» **PROBLEM**:
The required output is an exact restatement of the lines, starting with the one that contains "You are a computer-use" and finishing with the last line of the listing. It contains no pictures.

DATA EXTRACTS: Begin

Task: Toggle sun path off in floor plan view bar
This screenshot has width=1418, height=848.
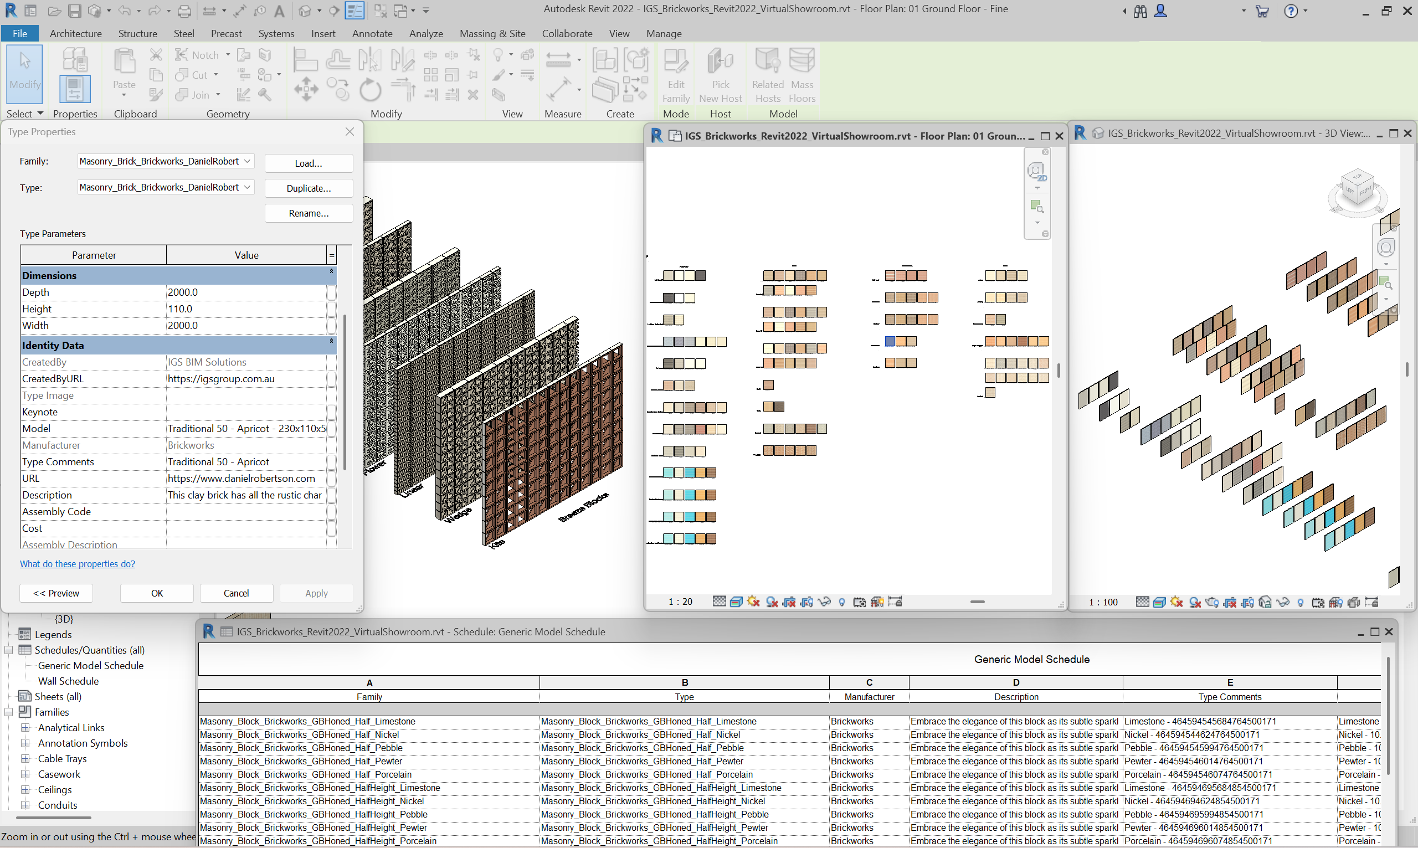Action: [754, 602]
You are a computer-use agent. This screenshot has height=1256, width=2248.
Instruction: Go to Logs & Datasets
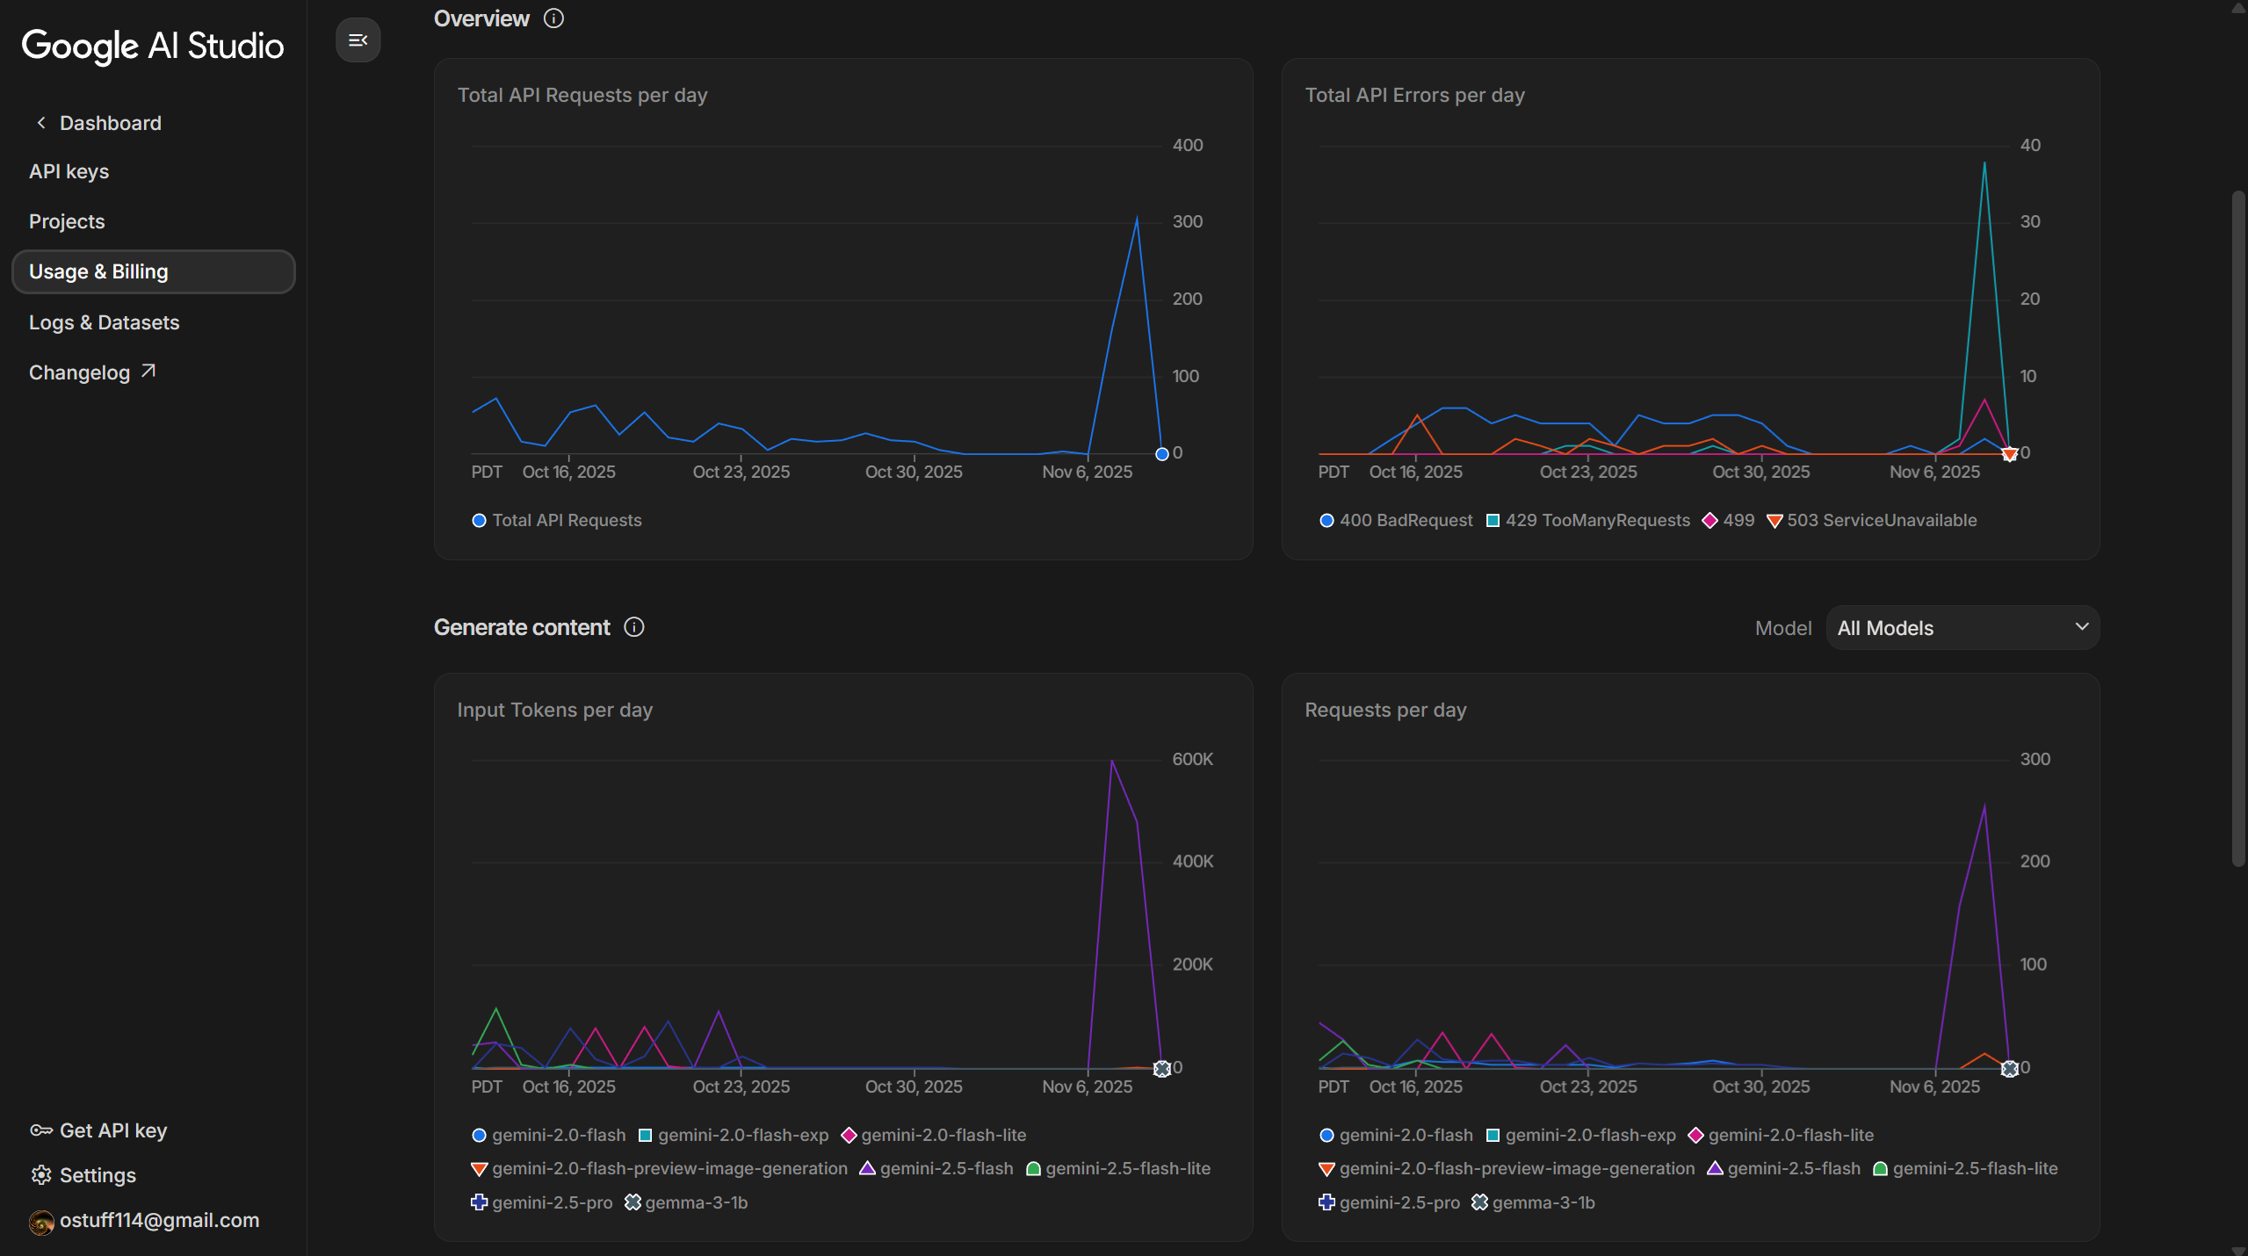(x=105, y=322)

DATA EXTRACTS: End

» **YOUR RESPONSE**:
You are a computer-use agent. This screenshot has height=1256, width=2248.
Instruction: Go to Logs & Datasets
(x=105, y=322)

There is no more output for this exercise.